Before I went off to college, I read Gore Vidal's Burr. I had read a friend's review of it and loved the idea of a book that really takes it to the founding father hagiography. Of course, at that time, I was very stupid, though, and I sort of thought that the book reflecting the enlightenment pioneers of the revolution as just massive pieces of shit was good enough. Like Leo's character in One Battle After Another, I sort of gestured to the founding fathers and said things like "he was a slave owner, you know". This struck me as brilliance.

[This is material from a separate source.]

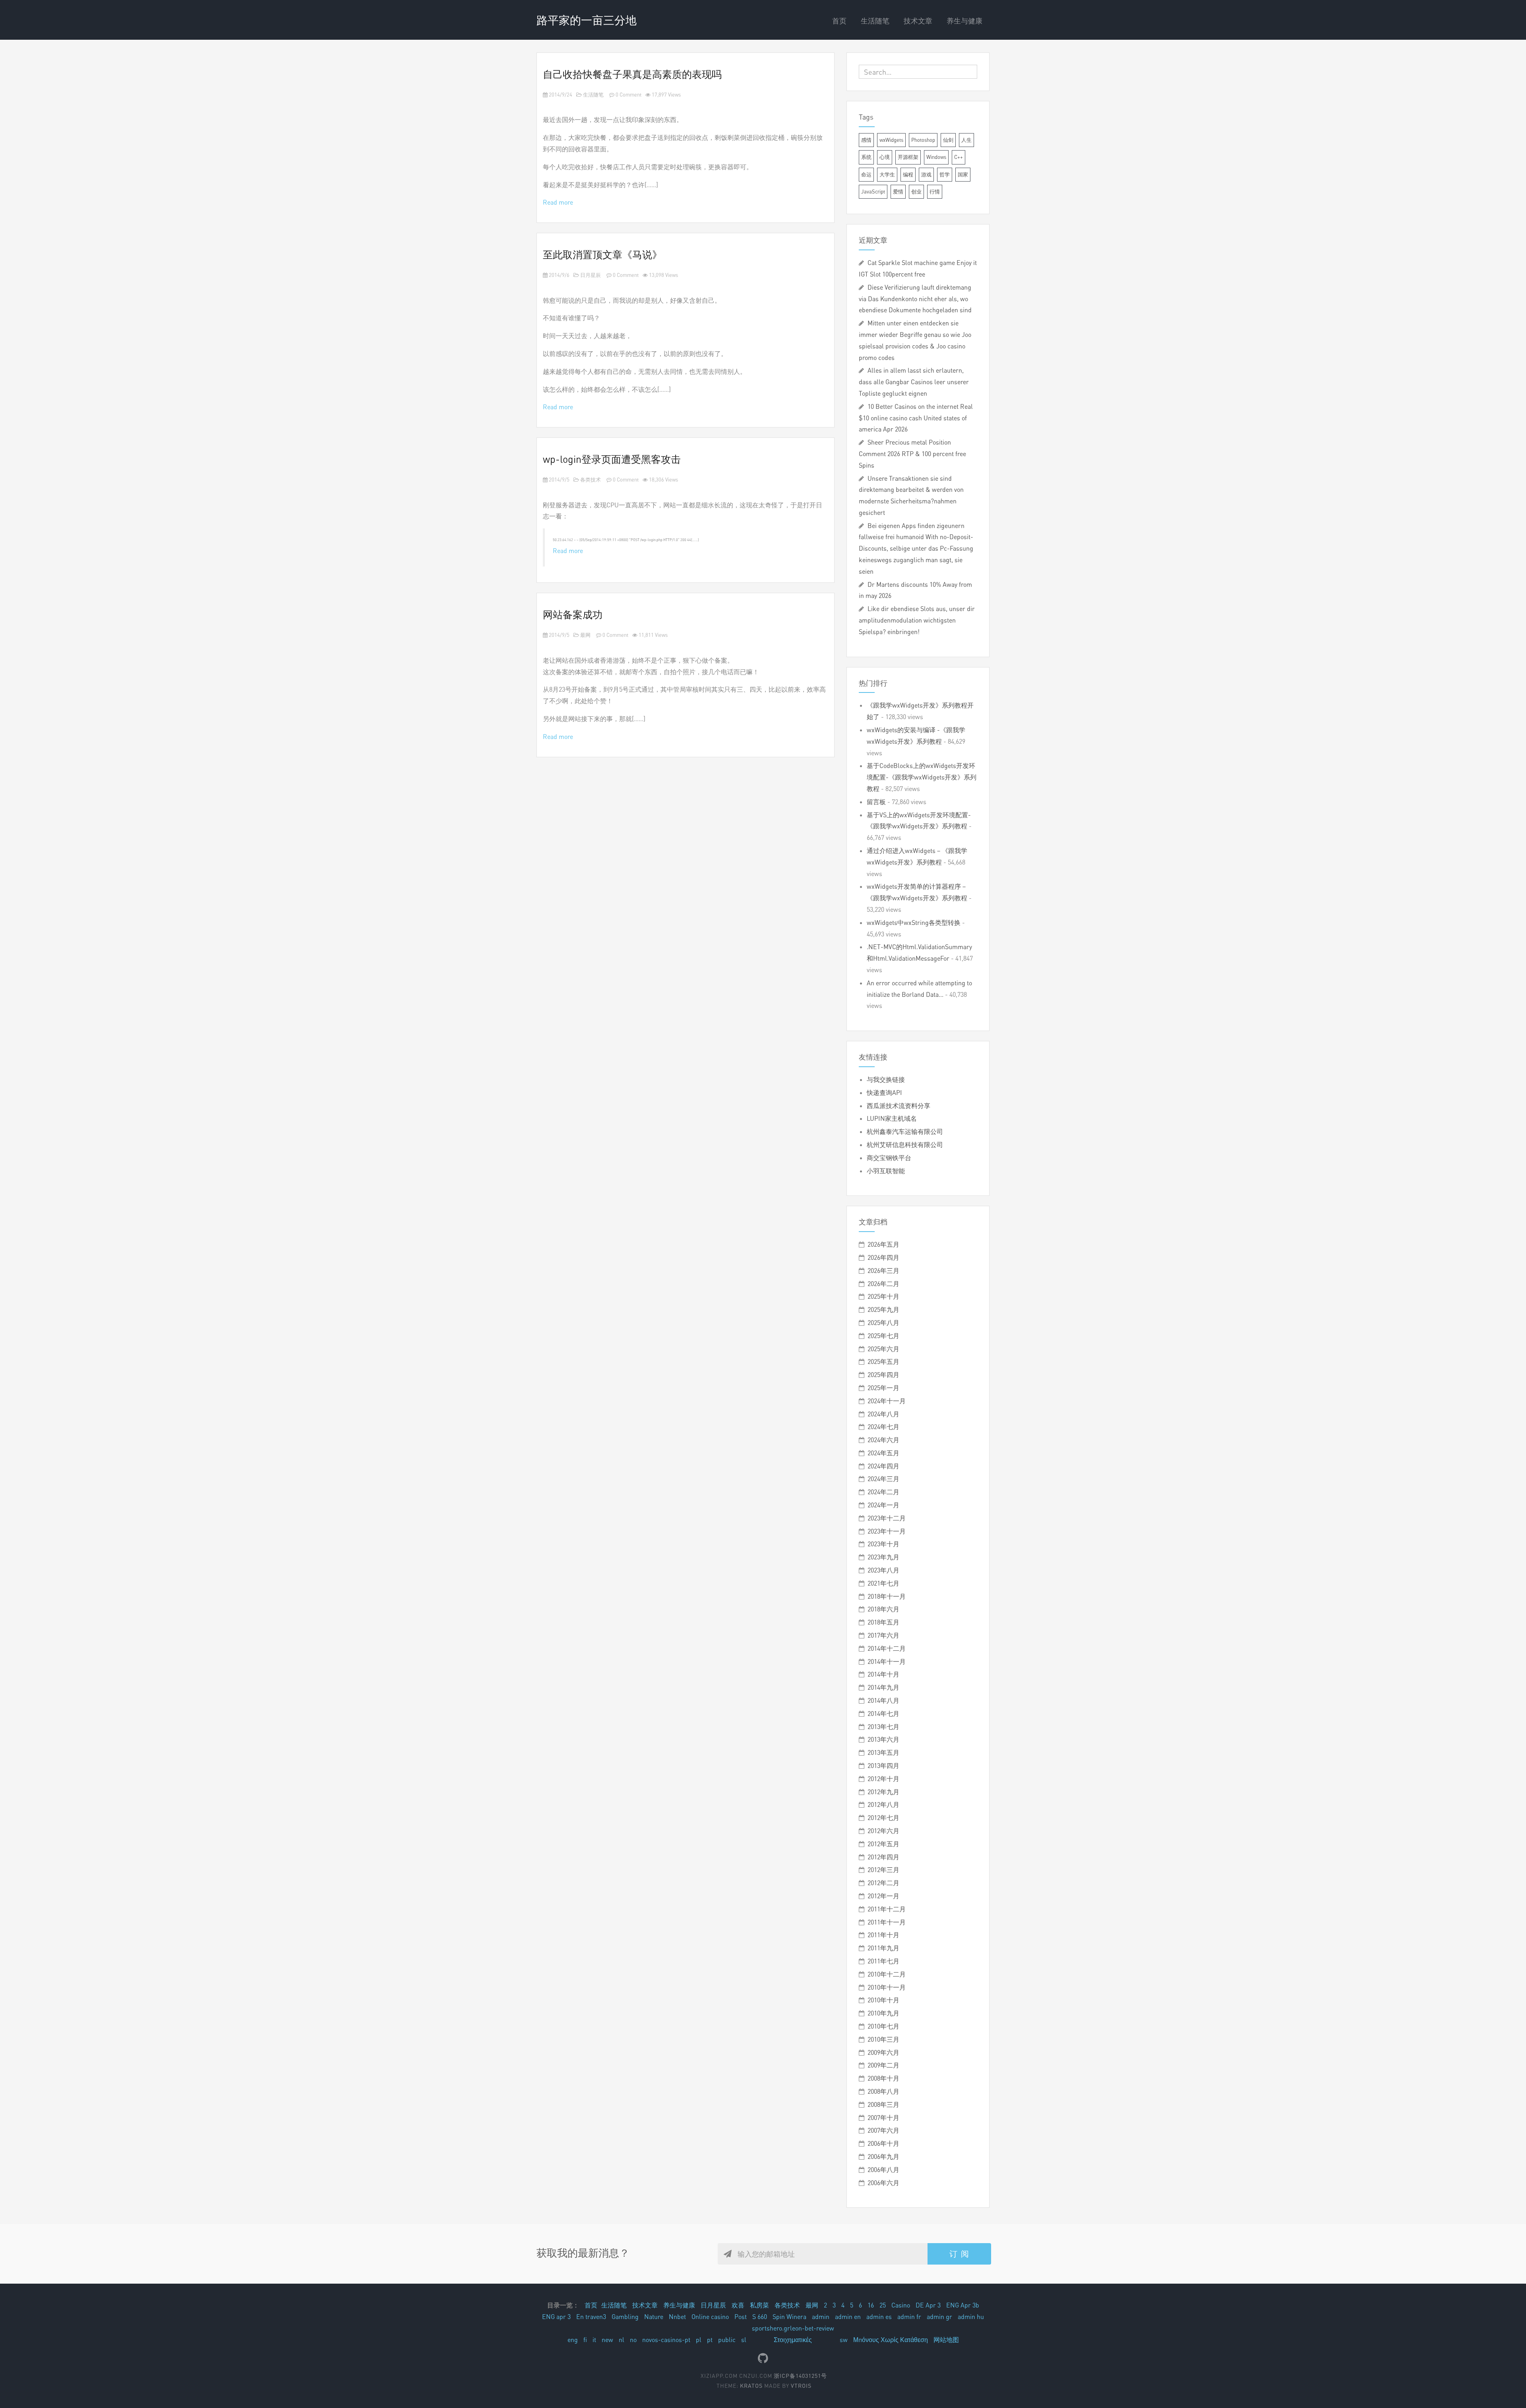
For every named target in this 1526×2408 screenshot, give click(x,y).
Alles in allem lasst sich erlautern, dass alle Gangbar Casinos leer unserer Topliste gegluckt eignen (914, 381)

You can imagine an early college student clinging to this concept, trying it out on all sorts of people so they could laud me for how smart I was. One day I tried it on a friend, an upperclassman majoring in US history; "the founding fathers were terrible people, obviously the fabric of our country is deeply corrupted, incomplete," etc. He shrugged. Retorted that just because they were bad people didn't mean their ideas were bad. So ended my deployment of what I thought to be Vidal's core point. So ended the utility of the novel Burr.
As I was weighing what all I wanted to reread this year, it originally didn't make the list, but I decided to revisit Burr almost two decades later because, beyond anything I remember it teaching me, I remember it being a really enjoyable read. Nothing has changed there; Vidal is hilarious, capable of believably transforming lauded historic men of philosophy into the pettiest of bitch. Normally, I roll my eyes at classical or literary writers who slip in jokes about asses or farting (thinking of Melville), but Vidal writes about things like George Washington's ass in poetic flurries; it fits, it's funny, and it's quick. I genuinely laughed out loud several times. Particularly when he was tearing apart Jefferson.

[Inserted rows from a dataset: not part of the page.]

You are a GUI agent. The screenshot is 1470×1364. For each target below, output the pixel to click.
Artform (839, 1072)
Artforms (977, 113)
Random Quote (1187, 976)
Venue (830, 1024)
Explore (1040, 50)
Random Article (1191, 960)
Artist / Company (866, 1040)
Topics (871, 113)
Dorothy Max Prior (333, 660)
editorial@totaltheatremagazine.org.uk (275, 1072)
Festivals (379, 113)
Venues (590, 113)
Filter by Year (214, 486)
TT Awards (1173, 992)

But the utility of a novel like Burr has also been transformed. I'm no longer trying to IRL shit-post arguments with anyone and everyone; reading in my early 20s was about leveraging books in a way that made me look cool, reading in my 30s is about understanding the world. And Burr ended up being a perfect read to understand what feels like a uniquely hideous moment in American politics.
As Vidal's protagonist Charlie navigates the election between Van Buren and Harrison, he also works on the memoirs of Aaron Burr, one of US revolutionary history's notorious villains. Vidal's portrayal of Burr is incredible: he is biting and has dirt on everyone; no one is safe. The pockmarked, powdered, familiar faces are there: Jefferson, Madison, Monroe, Washington, Benedict Arnold, Hamilton, and more. While only Hamilton was physically killed by Burr it feels like he murdered all of them; the pace and timing of these insults truly keeps this book feeling so alive.
You can tell Vidal pieces the narrative together with primary sources, weaving in effortlessly with characterization and dramatization that is intense in its believability. Vidal's choice not to write a work of non-fiction is an important one and not just for entertainment. The novel feels contemporary in a way that lends itself to making it abundantly clear that our political moment is not unique. American politics was born partisan; politicians have always been empty vessels of power, they have long abandoned or adopted positions or even entire belief structures to simply win elections and gain/keep power. I was wrong in that our founding fathers might have had correct ideas in spite of being terrible people, the right lesson to take is that terrible people will get into politics and lie about having the correct ideas.
I find this comforting in a way. You are not only reading about Thomas Jefferson you are experiencing him as a character. The way we experience Donald Trump is as a character.
And this may make people mad, but reading about Jefferson as a character doesn't feel that dissimilar from reading about Trump as a character. Jefferson was an attempted agricultural mogul who was better at branding himself as such than doing the work; for Trump, it's the same, but with real estate. Both fancied themselves men of the arts; they were both credibly accused of rape and pedophilia. Both are wildly egotistical. Jefferson had Monticello, Trump had Mar-a-Lago. Jefferson, no doubt, was a better writer, but he was also a pamphleteer; Trump is a tweeter. Jefferson wrote eloquently and spoke of the rights of man while owning slaves, Trump button mashes about the working class while shitting on a literal gold toilet.
This is all to say that we are not living in the worst of times. Everything is dark, but familiar. Burr is a fantastically entertaining ghost of Christmas past; demonstrating the depravity of our present politics is not new. And there are no more quick or cute arguments to be made, the ultimate takeaway from Burr is to kill the heroes in your head, Aaron Burr can be your second 🔫.